## TASK TO CARRY OUT
Copy out, word for word, the lines that start with the line containing "You are a GUI" and end with the line containing "The width and", including both of those lines.

::: ENTRIES PROVIDED

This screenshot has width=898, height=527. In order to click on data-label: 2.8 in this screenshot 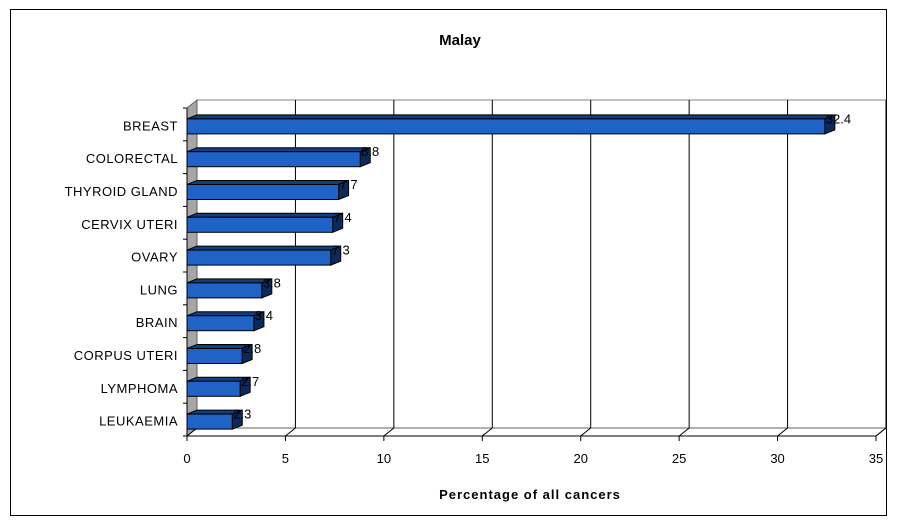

::::::
::: ENTRIES PROVIDED

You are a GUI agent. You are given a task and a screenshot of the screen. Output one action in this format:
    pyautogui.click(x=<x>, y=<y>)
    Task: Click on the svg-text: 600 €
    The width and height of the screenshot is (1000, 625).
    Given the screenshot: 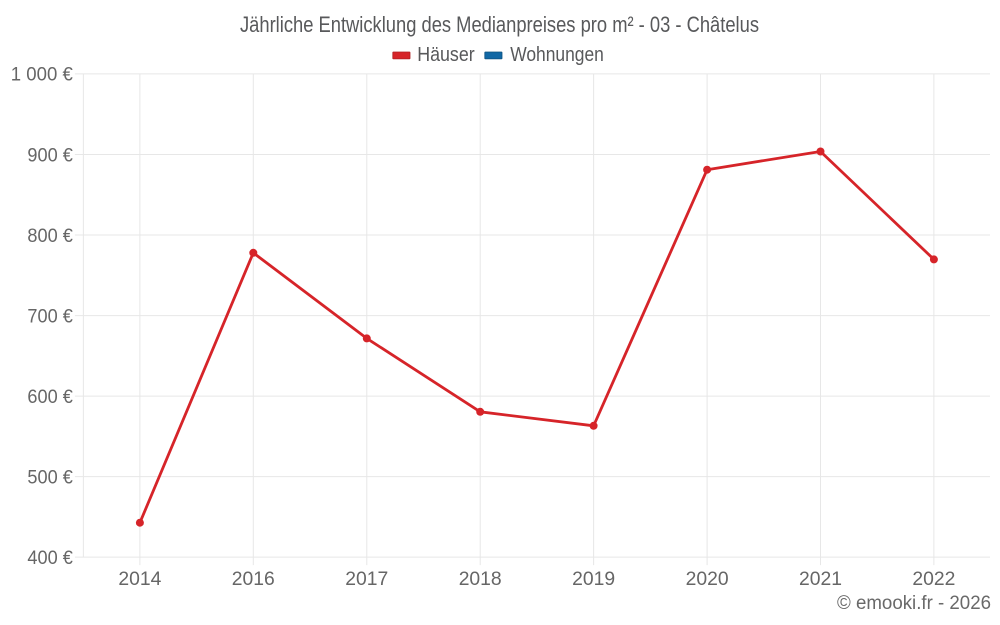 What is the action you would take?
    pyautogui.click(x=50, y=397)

::::::

## TASK ANSWER
You are a GUI agent. You are given a task and a screenshot of the screen. Output one action in this format:
    pyautogui.click(x=<x>, y=<y>)
    Task: Click on the svg-text: 600 €
    The width and height of the screenshot is (1000, 625).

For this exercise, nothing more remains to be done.